In my sketch I create a code folder and drop these inside:

common-image-3.5.jar
common-io-3.5.jar
common-lang-3.5.jar
imageio-core-3.5.jar
imageio-metadata-3.5.jar
imageio-tiff-3.5.jar

This program loads and shows the tiff:

import java.awt.image.*;
import javax.imageio.ImageIO;

PImage img;

void setup() { 
  size(640, 400);

  try {
    BufferedImage tiff = ImageIO.read(new File("/tmp/a.tif"));
    byte[] px = ((DataBufferByte) tiff.getRaster().getDataBuffer()).getData();
    img = createImage(tiff.getWidth(), tiff.getHeight(), RGB);
    img.loadPixels();
    for(int i=0; i<px.length; i+=4) {
      img.pixels[i/4] = (px[i+3] << 16) + (px[i+2] << 8) + px[i+1];
    }
    img.updatePixels();    
  } 
  catch(Exception e) {
    e.printStackTrace();
  }
}

void draw() {
  image(img, 0, 0);
}

But I’m doing something wrong. Most of the image looks fine, but the pure bright colors don’t. Left gimp, right Processing.
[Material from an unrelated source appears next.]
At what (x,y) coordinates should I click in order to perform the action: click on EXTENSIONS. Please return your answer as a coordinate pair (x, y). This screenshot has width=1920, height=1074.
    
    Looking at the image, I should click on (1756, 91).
I’ll let others finish the job :slight_smile:

3 Likes

@hamoid @jeremydouglass

So,

  1. Processing > Tools > Movie Maker to convert a folder of proprietary TIFFs into a movie.

  2. Import said movie into a Processing sketch
    https://www.processing.org/reference/libraries/video/Movie.html

  3. Export frames as Processing’s TIFFs
    saveFrame(“frames/####.tif);

Done

What do you think?

I would never convert images to movie and back, that would destroy their quality.

I don’t know what’s your goal. But if the goal is just to get those images loaded in any way, I would

  • use a command line program like image magick to convert them all in advance (if the image set does not grow)
  • or execute convert (an image magick command line application) from Processing to convert the image to TGA or BMP (which is lossless) then load that, then delete the converted image to not occupy space on disk.
  • or finish the approach I mentioned above with those twelve monkeys, which would allow not only tiff but jpg2000 and others.
2 Likes

An approach that I mentioned in another thread was to use JAI:

I didn’t test it much, though – not sure if it has color palette problems. I wonder how it compares with TwelveMonkeys.

@hamoid

The goal was to increase understanding and resolve a mystery. Both now achieved.

@jeremydouglass found a way to import the TIFF like this:

  1. create a /code subfolder in your sketch, and add jai_imageio-1.1.jar
  2. add a TIFF file to the sketch folder: test.tif
  3. run a sketch that uses the protected undocumented loadImageIO method of Processing’s PApplet:
PImage img;
 
void setup() {
  size(484, 480);
  background(128);
  img = this.loadImageIO("test.tif");
  image(img, 0, 0);
}

Your TIFF is loaded as a PImage and displayed.

But I also found your excellent work, (colorjoy)!